We must also show irreducibility.
$X \times Y \neq \emptyset$ is obvious.
Assume that $X \times Y = A_1 \cup A_2$,
where the $A_i \subseteq \mathfrak{k}^{m+n}$ are closed.
For $x' \in \mathfrak{k}^m$,
$x' \times Y$ is homeomorphic to the irreducible $Y$.
Thus $X = X_1 \cup X_2$
where $X_i = \{x \in X | \{x\} \times Y \subseteq A_i\} $.
Because $X_i = \bigcap_{y \in Y} \{x \in X | (x,y) \in A_i\}$,
this is closed.
As $X$ is irreducible, there is $i \in \{1;2\} $ which $X_i = X$.
Then $X \times Y = A_i$ confirming the irreducibility of $X \times Y$.

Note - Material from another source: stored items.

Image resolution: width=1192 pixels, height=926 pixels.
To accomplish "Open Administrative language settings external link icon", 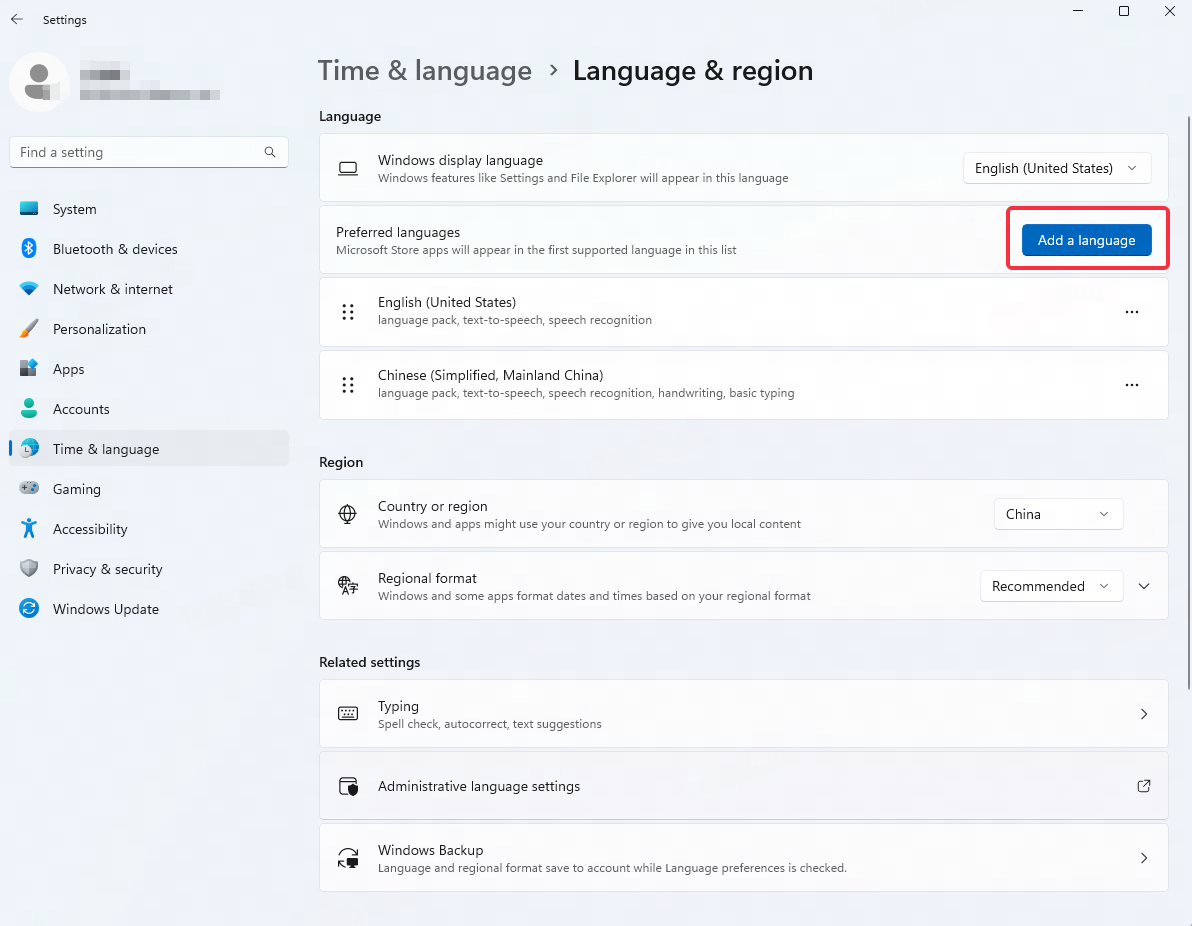I will click(x=1143, y=786).
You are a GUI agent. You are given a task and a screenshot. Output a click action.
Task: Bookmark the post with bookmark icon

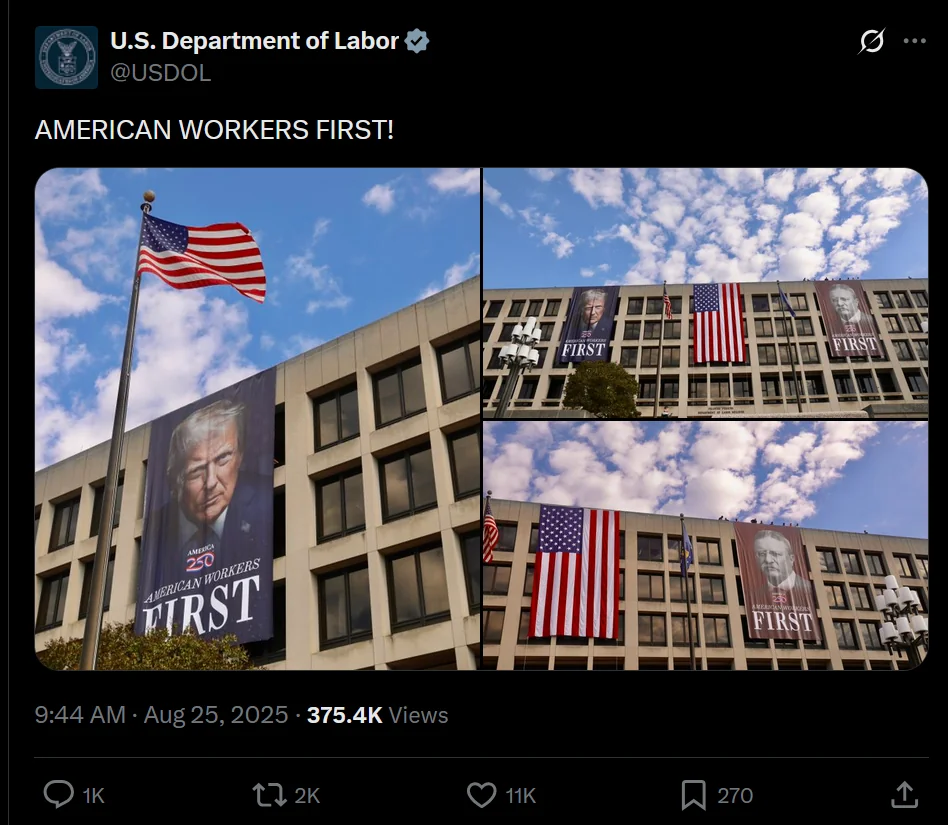[x=693, y=795]
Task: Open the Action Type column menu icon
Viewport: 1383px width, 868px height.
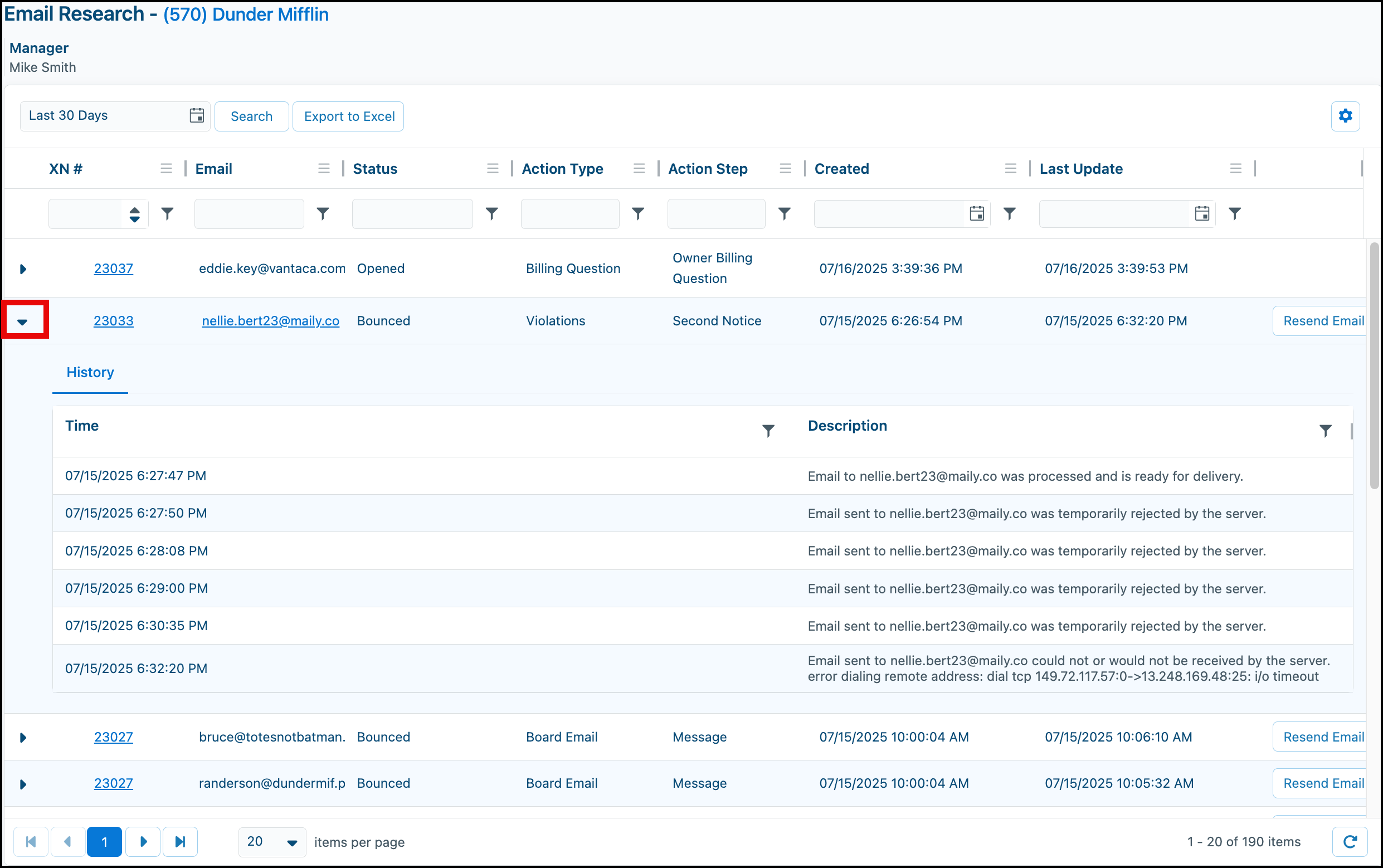Action: click(x=639, y=168)
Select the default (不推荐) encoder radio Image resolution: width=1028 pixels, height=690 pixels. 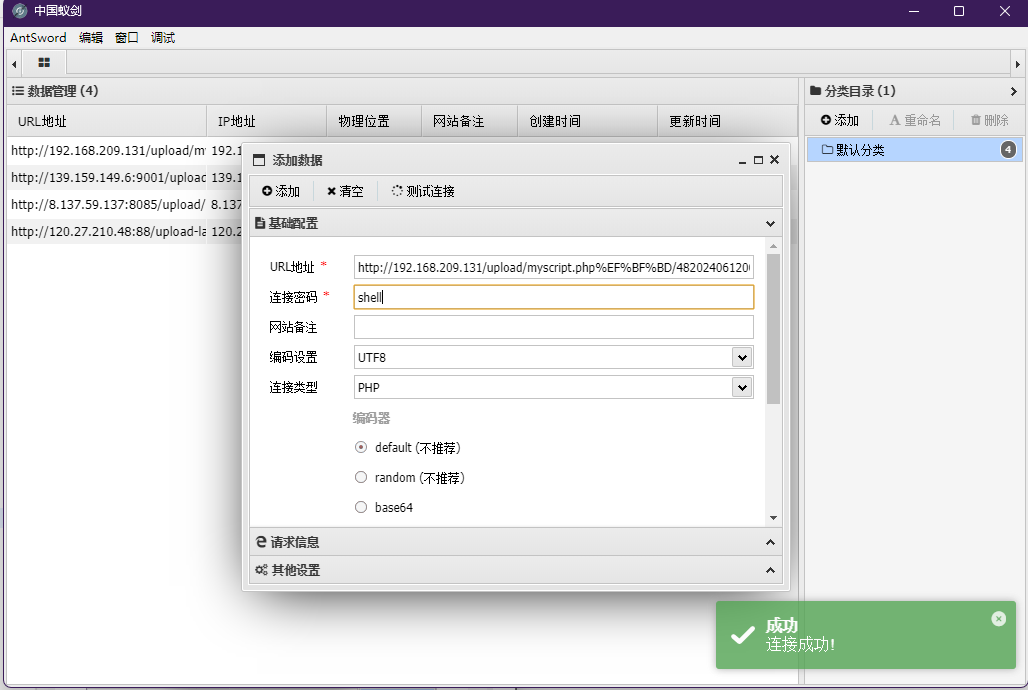360,447
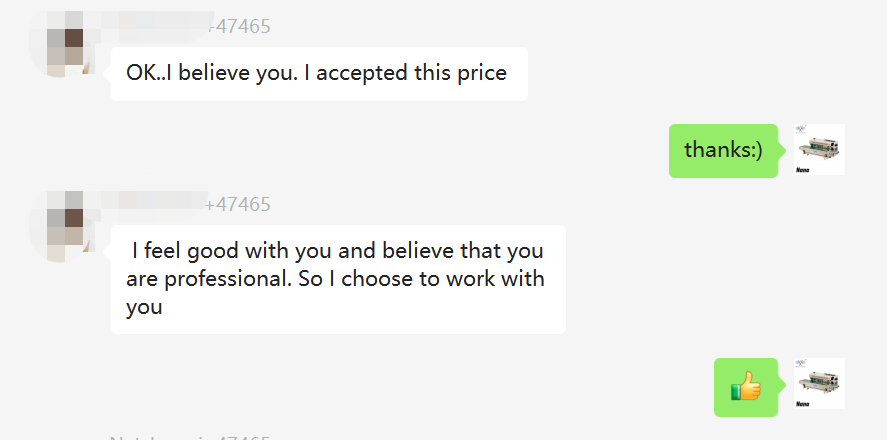Click the partially visible sender name at the bottom
This screenshot has width=887, height=440.
[x=190, y=437]
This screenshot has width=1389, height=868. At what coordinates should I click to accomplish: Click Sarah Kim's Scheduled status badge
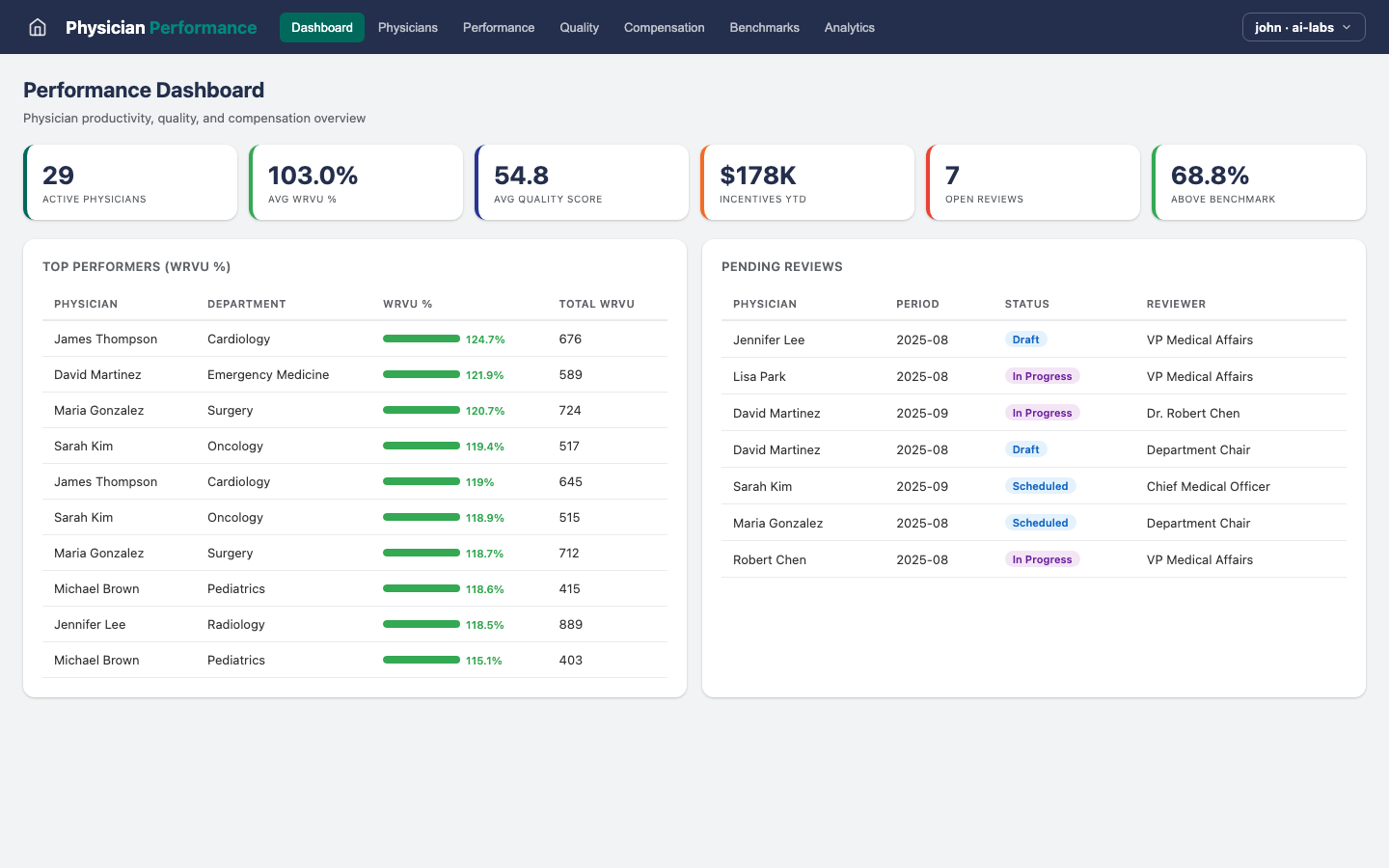pos(1040,486)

Let $a = \dim X$ and $b = \dim Y$ and
$X_0 \subsetneq X_1 \subsetneq \ldots \subsetneq X_a = X$,
$Y_0 \subsetneq Y_1 \subsetneq \ldots \subsetneq Y_b = Y$
be chains of irreducible subsets.
By the previous result,
$X_0 \times Y_0 \subsetneq X_1 \times Y_0 \subsetneq \ldots \subsetneq %
X_a \times Y_0 \subsetneq X_a \times Y_1 \subsetneq %
\ldots \subsetneq X_a \times Y_a = X \times Y$
is a chain of irreducible subsets.
Thus $\dim(X \times Y) \ge a + b = \dim X + \dim Y$.
Similarly one derives
\[
\codim(X \times Y, \mathfrak{k}^{m+n}) %
\ge \codim(X, \mathfrak{k}^m) + \codim(Y, \mathfrak{k}^n).
\]
By \ref{trdegandkdim} we have $\dim(A) + \codim(A, \mathfrak{k}^l) = l$ for
irreducible subsets of $\mathfrak{k}^l$.
Thus equality must hold in the previous two inequalities.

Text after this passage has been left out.